#### ARBEITSAUFTRAG 1
Auf welchen Vorbehalt stützt sich laut dem Textabschnitt über den Sicherungsanspruch der Klägerin kein Ausschluss ihres Anspruchs auf Sicherheitsleistung?
#### ARBEITSAUFTRAG 2
Führen Sie den Textabschnitt über den Sicherungsanspruch der Klägerin nach seinem letzten Satz fort.

#### TEXTABSCHNITT
########################################
Die Klägerin ist der Ansicht, dass sich aus dem von der Beklagten bestätigten Leistungsstand in Höhe von 143.347,47 € zzgl. des vorgenommenen Abzugs in Höhe von 5.421,71 € (148.776,65 €) abzgl. der vereinbarten Umlage von 3% in Höhe von 4.463,65€ (144.313,35€) abzgl. der geleisteten Zahlung in Höhe von 109.554,52 € (34.758,83 €) zzgl 10% gemäß § 648a BGB für Nebenforderungen ein zu sichernder Anspruch in Höhe von 38.237,18 € wegen unerfüllten Werklohnanspruchs in Höhe von 38.237,18 € gegen die Beklagte ergebe. Sie ist der Ansicht, dass ihr Anspruch auf Sicherheitsleistung nicht wegen eines etwaigen verspätet erklärten Vorbehalts nach § 16 III Nr. 2-5 VOB/B ausgeschlossen sei.
########################################
#### DATENAUSZÜGE
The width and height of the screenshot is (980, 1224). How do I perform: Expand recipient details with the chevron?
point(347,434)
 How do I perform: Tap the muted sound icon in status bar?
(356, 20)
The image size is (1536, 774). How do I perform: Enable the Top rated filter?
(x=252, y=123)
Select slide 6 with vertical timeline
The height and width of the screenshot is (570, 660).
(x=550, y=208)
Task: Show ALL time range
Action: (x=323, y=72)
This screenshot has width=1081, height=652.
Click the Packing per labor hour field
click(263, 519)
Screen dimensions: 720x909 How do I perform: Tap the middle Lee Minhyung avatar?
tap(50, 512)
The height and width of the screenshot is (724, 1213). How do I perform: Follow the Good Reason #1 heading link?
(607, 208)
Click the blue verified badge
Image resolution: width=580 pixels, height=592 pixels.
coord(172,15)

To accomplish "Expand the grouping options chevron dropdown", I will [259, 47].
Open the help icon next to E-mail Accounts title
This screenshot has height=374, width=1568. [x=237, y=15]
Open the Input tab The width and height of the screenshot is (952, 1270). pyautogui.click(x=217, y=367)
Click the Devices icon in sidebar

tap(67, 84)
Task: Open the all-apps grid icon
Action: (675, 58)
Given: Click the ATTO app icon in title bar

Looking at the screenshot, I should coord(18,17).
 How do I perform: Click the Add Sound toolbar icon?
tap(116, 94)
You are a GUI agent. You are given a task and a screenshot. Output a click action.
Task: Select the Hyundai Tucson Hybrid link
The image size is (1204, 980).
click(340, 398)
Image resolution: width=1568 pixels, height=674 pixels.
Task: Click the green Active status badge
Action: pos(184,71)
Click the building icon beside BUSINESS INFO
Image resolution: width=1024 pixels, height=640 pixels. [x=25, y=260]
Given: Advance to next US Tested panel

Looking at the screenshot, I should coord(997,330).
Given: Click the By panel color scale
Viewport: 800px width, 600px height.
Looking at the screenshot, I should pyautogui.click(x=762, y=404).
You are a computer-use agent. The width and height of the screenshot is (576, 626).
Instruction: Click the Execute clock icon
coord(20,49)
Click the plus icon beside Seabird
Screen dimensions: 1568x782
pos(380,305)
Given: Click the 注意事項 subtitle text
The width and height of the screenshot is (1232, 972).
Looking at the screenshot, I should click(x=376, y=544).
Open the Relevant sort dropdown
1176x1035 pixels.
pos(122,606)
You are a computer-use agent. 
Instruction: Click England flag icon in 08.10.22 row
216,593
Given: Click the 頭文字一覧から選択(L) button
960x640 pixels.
########################################
#### ANTWORT ZUR AUFGABE 1
Auf einen etwaigen verspätet erklärten Vorbehalt nach § 16 III Nr. 2-5 VOB/B.

#### ANTWORT ZUR AUFGABE 2
Die Klägerin ist der Ansicht, dass hinsichtlich des zu sichernden Anspruchs kein Abzug in Höhe von 5.421,71€ vorzunehmen sei. Die Klägerin ist der Ansicht, dass sich die Beklagte bzgl. der Leistung „Sockelanstrich“ im Annahmeverzug befinde, dass die Voraussetzungen für eine Vergütungsminderung nach §13 VI VOB/B nicht vorlägen und dass die Beklagte keinen Anspruch auf Kostenbestätigung seitens der Klägerin wegen zu erwartender Mietminderungen infolge der Nacharbeiten habe.

Die Klägerin beantragt, die Beklagte zu verurteilen, der Klägerin eine Sicherheit in Höhe von 38.234,71 € zu stellen.

Die Beklagte beantragt, die Klage abzuweisen.

Hinsichtlich des weiteren Vortrages der Parteien wird auf die zwischen diesen und dem Gericht gewechselten Schriftsätze samt Anlagen Bezug genommen.

Entscheidungsgründe

Die zulässige Klage ist begründet. Die Klägerin hat einen Anspruch gegen die Beklagte auf Sicherheitsleistung gemäß § 648a Abs. 1 S. 1 BGB.

Da der Vertragsschluss am 27.10.2017 erfolgt ist, findet die Vorschrift in der Fassung zum Zeitpunkt des Vertragsschlusses Anwendung. Die Regelung des § 648a BGB gilt auch, wenn die Vertragsparteien die Einbeziehung der VOB/B vereinbart haben (BGH BauR 2009, 1152, Tz. 14).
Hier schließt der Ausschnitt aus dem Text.